É claro, então, que o protesto passa por outras faixas mais complexas que o mero aumento de 30 pesos na passagem do metrô.

Talvez a melhor síntese seja a de Silvia para Raúl, que marchando em La Serena carregava um sinal com sua mensagem para sua neta Valentina (talvez seja uma piscadela de história, como a música de ‘La Parra’, ‘Ajuda-me Valentina’ em que disseram ‘Isso é o que fazemos para que você tenha um país com oportunidades para todos. Para que você possa estudar sem empréstimos, para ter uma saúde de qualidade e uma pensão decente na velhice, para que aqueles que estão acima não possam roubá-lo ou esmagá-lo. Nós … isso não importa. Já perdemos nossa oportunidade, os de sempre nos tiraram tudo e os outros nos traíram e nunca nos alegraram, destruíram nossa esperança… mas não tiraram nossa dignidade e o desejo de lutar por um país melhor para você. Damos-lhe o exemplo de sempre lutando por seus direitos, sempre de pé, nunca de joelhos! Seus avós, Silvia e Raúl. La Serena 21/10/19… em estado de emergência’.

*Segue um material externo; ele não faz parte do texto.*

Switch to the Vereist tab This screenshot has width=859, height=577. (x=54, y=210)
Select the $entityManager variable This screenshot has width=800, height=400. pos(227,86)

Em suma, é o protesto daqueles que habitam as casas das favelas e do meio, que querem um país para todos.

E qual é a resposta do governo?

Declare que ‘estamos em guerra’, de acordo com o presidente Piñera. Declare esse estado de exceção e toque de recolher. Reprimir Pare ilegalmente. Seqüestro Violar os direitos humanos. Assassinato.

Há quatro décadas, eles mantêm sua política econômica com violência, agindo fora da lei e apoiados por quem desfruta de benefícios especiais, as Forças Armadas e a Polícia.

É claro que o Chile não é o oásis anunciado por Piñera, e também é claro que o problema não é apenas o aumento da passagem do metrô. O problema é que, como Isabel Parra cantou, o Chile limita o centro da injustiça.

As causas são muito mais profundas e sustentadas por um sistema constitucional que, paradoxalmente, é o produto de uma ditadura militar que, quase 30 anos após sua conclusão, ainda esconde sua sombra sobre o Chile.

Hoje, no Chile, o que está em discussão é o Chile que vem, o Chile do futuro. E que o Chile deve ser um que inclua todos os seus cidadãos e não apenas um modelo para poucos.

Muitos manifestantes exigiram a renúncia de Piñera nas manifestações, mas não é só isso, não é apenas o que é deixado para trás, é fundamentalmente o que se avança, porque, como Inti Illimani cantou na campanha eleitoral que levaria à Presidência Salvador Allende, ‘Como desta vez não se trata de mudar um presidente, serão as pessoas que construirão um Chile muito diferente’.